Vectorize load instructions in dmmv f16 CUDA kernel #9816

agray3 · 2024-10-10T09:03:25Z

Replaces scalar with vector load instructions, which substantially improves performance on NVIDIA HBM GPUs, e.g. gives a 1.27X overall speedup for Meta-Llama-3-8B-Instruct-F16 BS1 inference evaluation on H100 SXM 80GB HBM3. On GDDR GPUs, there is a slight (1.01X) speedup.

I have read the contributing guidelines
Self-reported review complexity:
- Low
- Medium
- High

Replaces scalar with vector load instructions, which substantially improves performance on NVIDIA HBM GPUs, e.g. gives a 1.27X overall speedup for Meta-Llama-3-8B-Instruct-F16 BS1 inference evaluation on H100 SXM 80GB HBM3. On GDDR GPUs, there is a slight (1.01X) speedup.

agray3 · 2024-10-10T09:27:58Z

See #9817

JohannesGaessler

The dequantize_mul_mat_vec kernels on master are quite poorly written. At the same time they are also not needed anymore except for FP16. For this reason one of my medium-term goals is to remove this kernel and replace it with a dedicated FP16 matrix vector multiplication kernel (I think cuBLAS cannot really be used because it requires the same datatype for all matrices).
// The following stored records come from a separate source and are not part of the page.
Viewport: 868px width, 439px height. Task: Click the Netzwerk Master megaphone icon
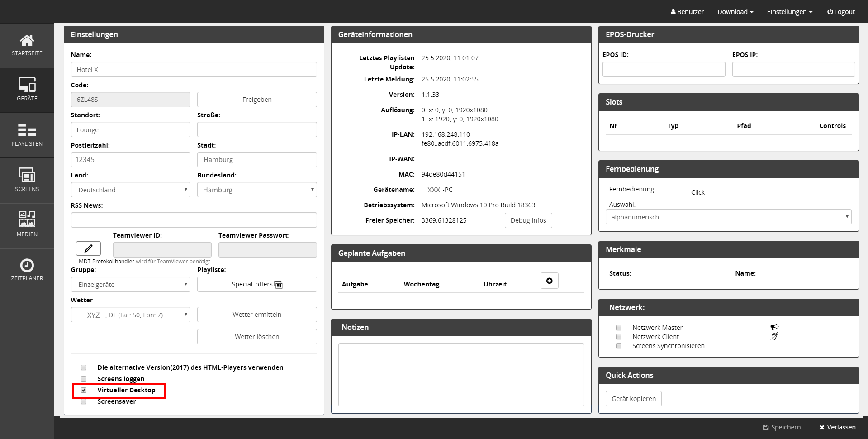tap(774, 327)
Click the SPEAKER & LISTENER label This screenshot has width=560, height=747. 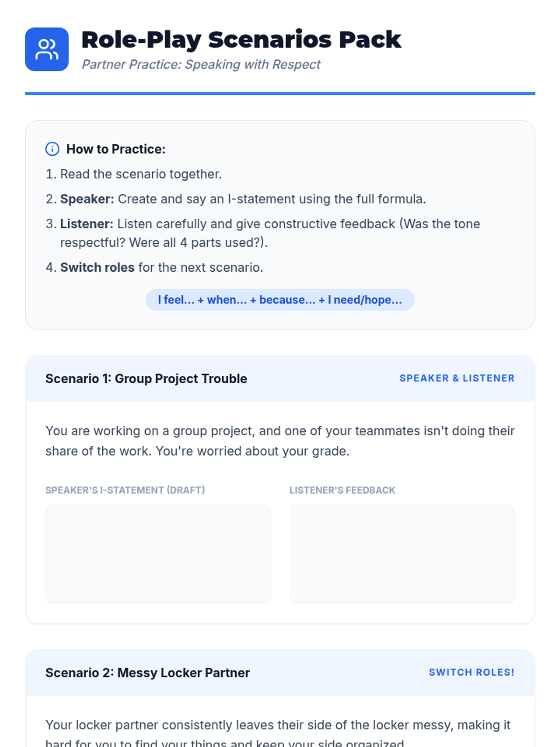457,378
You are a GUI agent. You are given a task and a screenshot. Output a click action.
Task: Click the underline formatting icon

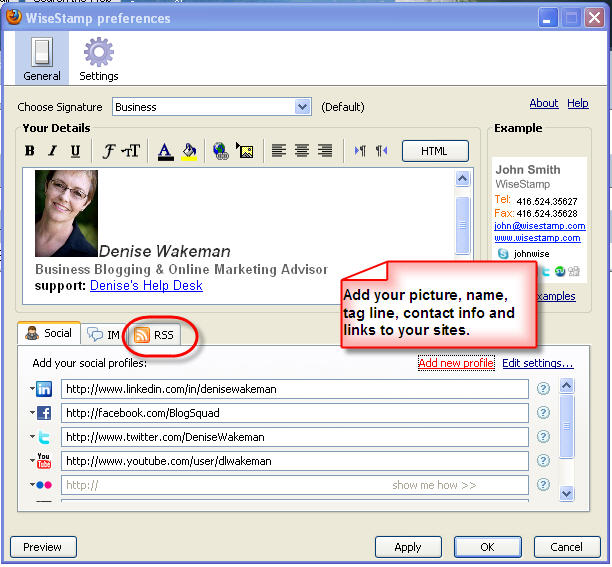(75, 151)
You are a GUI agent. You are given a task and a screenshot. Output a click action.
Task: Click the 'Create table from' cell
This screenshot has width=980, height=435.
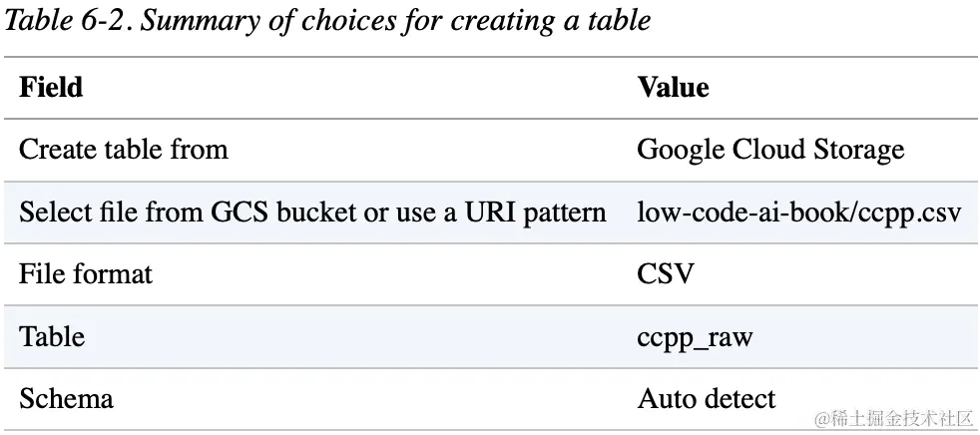pos(123,150)
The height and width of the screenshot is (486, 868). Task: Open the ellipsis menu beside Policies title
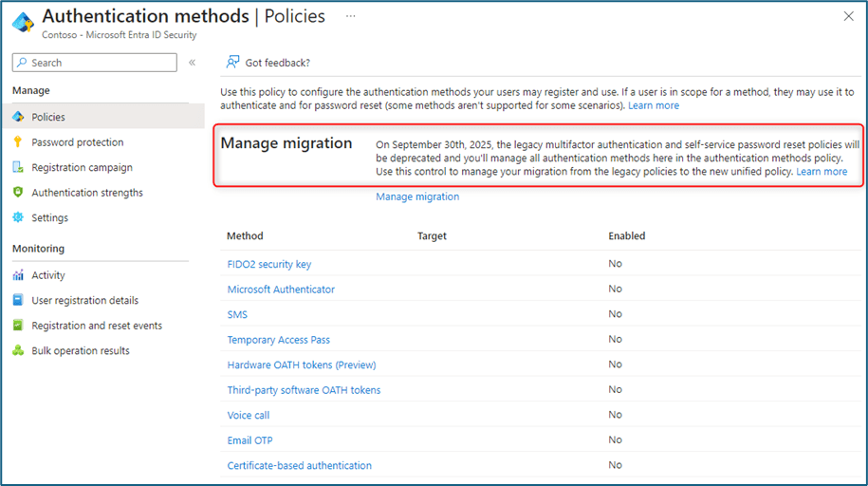tap(351, 17)

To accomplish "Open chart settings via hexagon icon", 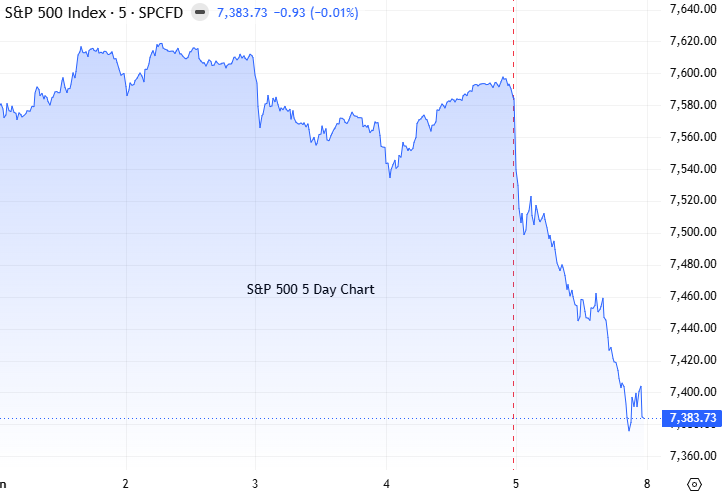I will (694, 484).
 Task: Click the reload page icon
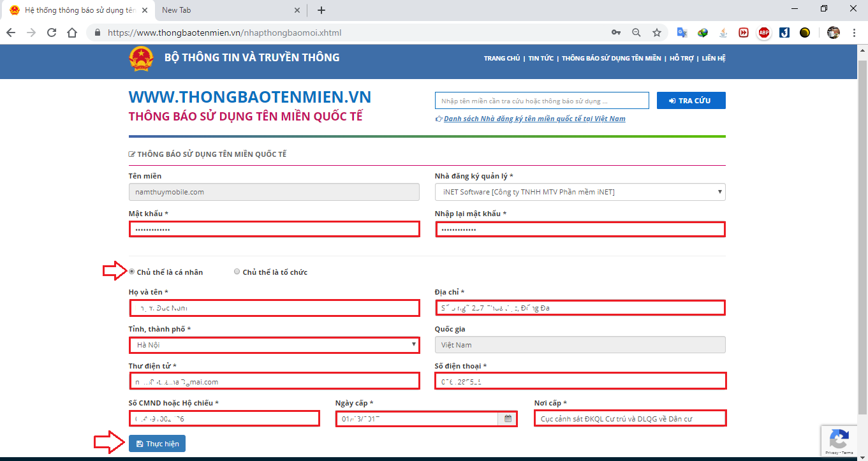coord(51,32)
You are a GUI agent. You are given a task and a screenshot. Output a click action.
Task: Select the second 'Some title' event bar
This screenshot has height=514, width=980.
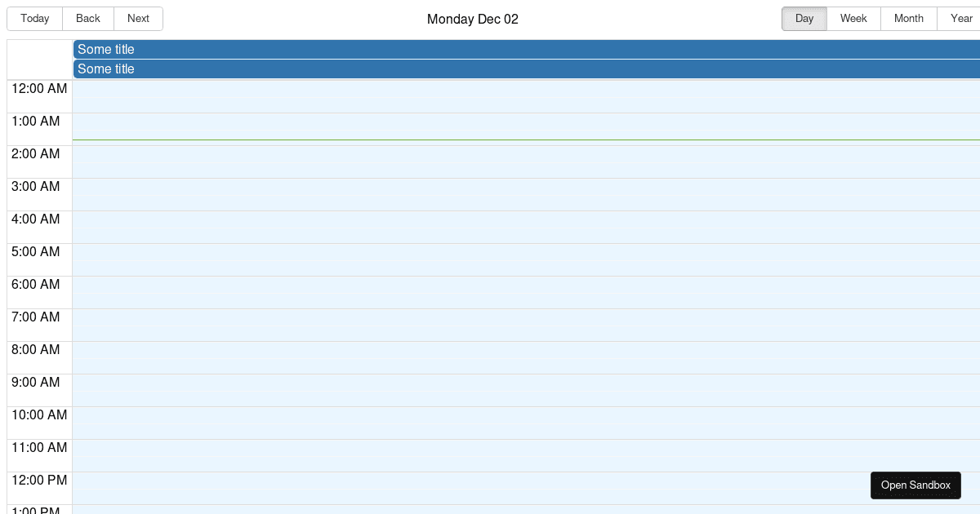tap(327, 69)
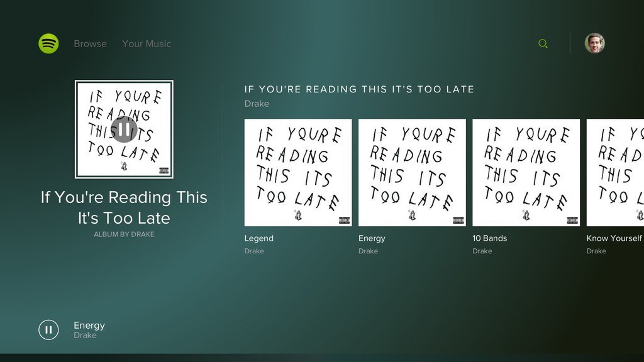Choose the 10 Bands track cover
Screen dimensions: 644x362
point(526,172)
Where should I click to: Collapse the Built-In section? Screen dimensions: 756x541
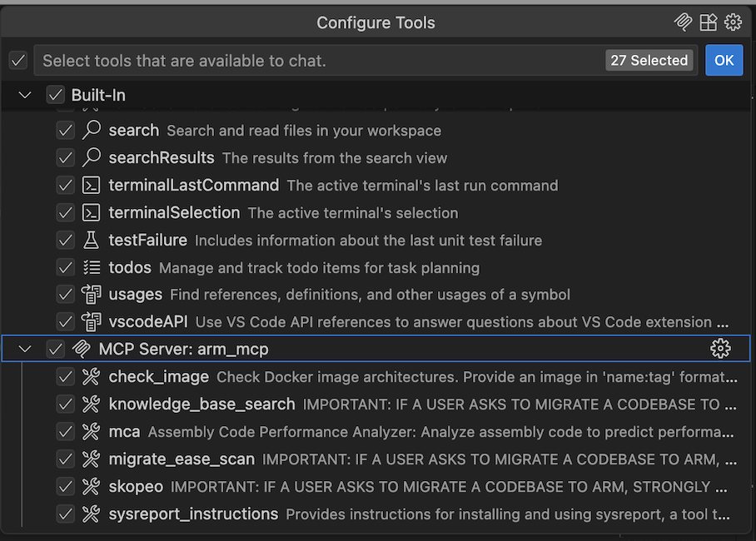click(24, 95)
The FP16 compilation option is also poorly designed and should be replaced with FAST_FP16_AVAILABLE. In this context I would then also be adding BF16 support.

So if you have the time and motivation to work on FP16 performance my recommendation would be to completely scrap the dequantize_mul_mat_vec kernels and start from scratch. (I would still be willing to review this PR otherwise.)

JohannesGaessler · 2024-10-10T11:09:33Z

ggml/src/ggml-cuda/dmmv.cu

+    v.x = x_reg.x;
+    v.y = x_reg.y;


This needs to use instructions like __low2float in order to work correctly with HIP. Also did you check the PTX code regarding whether or not these two lines are equivalent to assigning half2 directly?

I've now replaced with __low2float and __high2float. NVCC gives an error if I try an assign x_reg to v directly, but these ops are in-register so won't be on the critical path anyway

agray3 · 2024-10-10T13:14:04Z

The dequantize_mul_mat_vec kernels on master are quite poorly written. At the same time they are also not needed anymore except for FP16. For this reason one of my medium-term goals is to remove this kernel and replace it with a dedicated FP16 matrix vector multiplication kernel (I think cuBLAS cannot really be used because it requires the same datatype for all matrices). The FP16 compilation option is also poorly designed and should be replaced with FAST_FP16_AVAILABLE. In this context I would then also be adding BF16 support.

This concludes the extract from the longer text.